Her story went viral after she posted a video on her website, The Brittany Maynard Fund, explaining her decision to end her life rather than try to fight the disease.
“If all my dreams came true, I would somehow survive this,” she said in a video. “But I likely won’t.”
Maynard chose Nov. 1 to die, but later said she may postpone the date because she still shared enough joy and laughter with her family and friends that “it doesn’t seem like the right time right now, but it will come because I feel myself getting sicker; it’s happening each week.”
Maynard’s last days were spent completing a bucket list that included a trip to the Grand Canyon, and surrounding herself with her family.
The California native said she was taking walks with her family and husband, which “give her the greatest feelings of health I have these days."
In a recorded video, Maynard said the worst thing that could happen to her— the most terrifying aspect— would be to wait too long and her autonomy be taken away by the disease.
About a week before she filmed her last video, Maynard had her most terrifying set of seizures, two in a day, which is unusual.
“Sadly, it is impossible to forget my cancer. Severe headaches and neck pain are never far away, and unfortunately the next morning I had my worst seizure thus far. My speech was paralyzed for quite a while after I regained consciousness, and the feeling of fatigue continued for the rest of the day,” Maynard said on her website.
“I remember looking at my husband’s face and thinking,‘I know this is my husband but I can’t say his name,’ and ended up going to the hospital for that one.”
Dan, her husband, said they were taking things one day at a time. Doctors made the devastating diagnosis shortly after the couple's wedding last year.
“You take away all the material stuff, all the nonsense we seem to latch on to as a society and you realize that those moments are really what matter,” he said.
Maynard said she has gained 25 pounds in the past three months because of her prescription medications and that she finds it hard to look at herself in photos or the mirror because her body has become so unrecognizable.
Since Maynard’s story went viral, she has been working to raise awareness of end-of-life rights by working with Compassion & Choices, and The Brittany Maynard Fund.
Oregon was the first U.S. state to make it legal for a doctor to prescribe a life-ending drug to a terminally ill patient of sound mind who makes the request.

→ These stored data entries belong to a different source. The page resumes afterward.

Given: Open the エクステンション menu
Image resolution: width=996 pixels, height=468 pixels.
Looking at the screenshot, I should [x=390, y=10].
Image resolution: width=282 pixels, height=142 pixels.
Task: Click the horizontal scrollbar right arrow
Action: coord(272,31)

The patient must swallow the drug without help; it is illegal for a doctor to administer it.
More than 750 people in Oregon used the law to die as of Dec. 31, 2013. The median age of the deceased is 71. Only six were younger than 35.
The state does not track how many terminally ill people move to Oregon to die. A patient must prove to a doctor that they are living in Oregon. Some examples of documentation include a rental agreement, a voter registration card or a driver's license.
Oregon voters approved the Oregon law 1994, then reaffirmed it with 60 percent of the vote in 1997.
Four other states— Washington, Montana, Vermont and New Mexico— allow patients to seek aid in dying.
The Associated Press contributed to this report.